When the currency drops, so does the price of the country’s bonds for a dollar-based buyer. So, I’ve been sniffing around for a bond fund that invests heavily in Asia. And I’ve found one!
Templeton Global Income Fund (NYSE: GIM) is run by one of the finest international bond managers, Dr. Michael Hasenstab. Over the past decade, this closed-end fund has rolled up a sizzling total return of 235% at net asset value (through mid-June).
Meanwhile, the Standard & Poor’s 500 stock index has lost 11%, even with reinvested dividends. At last glance, GIM had 90% of its portfolio in government bonds. If we were talking about US Treasuries, I wouldn’t give the fund another thought. But GIM is avoiding US bonds these days. Ditto for low-yielding Japanese bonds. Instead, Hasenstab owns a slug of bonds from the Asia-Pacific region (36%), followed by smaller stakes in Europe, Latin America, and Africa.

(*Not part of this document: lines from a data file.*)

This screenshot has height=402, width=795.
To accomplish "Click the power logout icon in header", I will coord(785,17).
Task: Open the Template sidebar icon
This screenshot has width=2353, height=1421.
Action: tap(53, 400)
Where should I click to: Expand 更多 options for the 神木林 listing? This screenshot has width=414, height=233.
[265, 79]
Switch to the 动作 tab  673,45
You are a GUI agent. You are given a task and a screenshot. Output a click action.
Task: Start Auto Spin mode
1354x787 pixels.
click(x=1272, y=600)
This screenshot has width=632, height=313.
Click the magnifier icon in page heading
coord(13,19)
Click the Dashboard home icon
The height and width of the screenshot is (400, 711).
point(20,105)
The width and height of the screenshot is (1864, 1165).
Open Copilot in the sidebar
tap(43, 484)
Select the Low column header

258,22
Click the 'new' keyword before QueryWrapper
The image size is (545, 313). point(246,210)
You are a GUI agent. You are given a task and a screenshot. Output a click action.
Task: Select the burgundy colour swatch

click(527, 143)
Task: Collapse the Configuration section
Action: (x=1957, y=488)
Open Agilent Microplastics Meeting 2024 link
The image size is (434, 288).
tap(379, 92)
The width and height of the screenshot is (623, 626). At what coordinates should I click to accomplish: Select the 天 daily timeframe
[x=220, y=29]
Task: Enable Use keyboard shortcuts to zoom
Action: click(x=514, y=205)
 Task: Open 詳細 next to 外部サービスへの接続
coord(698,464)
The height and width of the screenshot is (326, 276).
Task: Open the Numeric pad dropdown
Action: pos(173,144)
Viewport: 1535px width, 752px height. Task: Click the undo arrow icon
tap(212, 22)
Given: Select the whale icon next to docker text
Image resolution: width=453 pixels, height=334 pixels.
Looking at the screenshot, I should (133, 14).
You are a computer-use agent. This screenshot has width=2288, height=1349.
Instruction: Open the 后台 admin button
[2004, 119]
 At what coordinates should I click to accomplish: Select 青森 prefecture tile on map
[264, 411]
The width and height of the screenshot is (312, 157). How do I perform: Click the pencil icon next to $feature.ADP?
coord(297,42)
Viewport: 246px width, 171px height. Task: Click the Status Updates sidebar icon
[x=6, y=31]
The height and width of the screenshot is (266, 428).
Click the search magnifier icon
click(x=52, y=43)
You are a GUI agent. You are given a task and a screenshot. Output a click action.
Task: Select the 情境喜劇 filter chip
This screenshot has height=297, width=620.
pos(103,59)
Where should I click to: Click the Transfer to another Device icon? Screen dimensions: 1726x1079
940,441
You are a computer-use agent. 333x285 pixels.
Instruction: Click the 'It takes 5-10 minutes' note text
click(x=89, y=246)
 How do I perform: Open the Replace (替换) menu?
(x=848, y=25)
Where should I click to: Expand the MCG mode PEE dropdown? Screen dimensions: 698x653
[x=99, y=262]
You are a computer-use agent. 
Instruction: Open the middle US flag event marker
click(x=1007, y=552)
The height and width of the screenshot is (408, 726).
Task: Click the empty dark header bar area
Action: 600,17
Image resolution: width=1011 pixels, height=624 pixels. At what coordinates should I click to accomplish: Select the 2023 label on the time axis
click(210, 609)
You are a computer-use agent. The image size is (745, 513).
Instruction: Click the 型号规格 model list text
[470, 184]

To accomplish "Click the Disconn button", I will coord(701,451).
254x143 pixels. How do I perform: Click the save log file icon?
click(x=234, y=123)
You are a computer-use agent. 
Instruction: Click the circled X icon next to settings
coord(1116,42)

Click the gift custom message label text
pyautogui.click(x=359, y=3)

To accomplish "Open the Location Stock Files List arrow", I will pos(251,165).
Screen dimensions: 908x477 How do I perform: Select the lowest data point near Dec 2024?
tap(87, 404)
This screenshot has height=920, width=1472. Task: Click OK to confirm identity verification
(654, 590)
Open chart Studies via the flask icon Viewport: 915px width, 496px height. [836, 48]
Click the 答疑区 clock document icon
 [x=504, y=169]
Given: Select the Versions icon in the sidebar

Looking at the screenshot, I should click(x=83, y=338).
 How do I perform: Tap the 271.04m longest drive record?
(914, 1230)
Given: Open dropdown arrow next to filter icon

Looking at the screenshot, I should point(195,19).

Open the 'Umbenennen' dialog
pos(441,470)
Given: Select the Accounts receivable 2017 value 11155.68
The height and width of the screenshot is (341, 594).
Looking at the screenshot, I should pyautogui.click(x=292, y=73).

Result: GIM yields a healthy 5.6%, so you’ll earn about 75% more interest for every dollar you invest than you would with a ten-year Treasury note. What’s more, because the fund’s average maturity stands at 8.2 years, you aren’t taking a lot of interest-rate risk. When rates go up, bond prices fall—and the longest-dated bonds fall hardest.
As a closed-end fund, GIM doesn’t continuously issue and redeem shares, the way open-end mutual funds do. Instead, shares trade in the open market at whatever price two investors agree on. More often than not, because of the fund’s stellar track record, GIM fetches a premium to the value of the bonds in its portfolio (net asset value).
Lately, though, GIM shares have slipped to about par and have even, on some days, been quoted at a small discount. For the penny-chasers among us, it’s one more reason to pounce!
Buy GIM on a dip to $9.50 or less. (It closed just below $10 Friday—Editor.)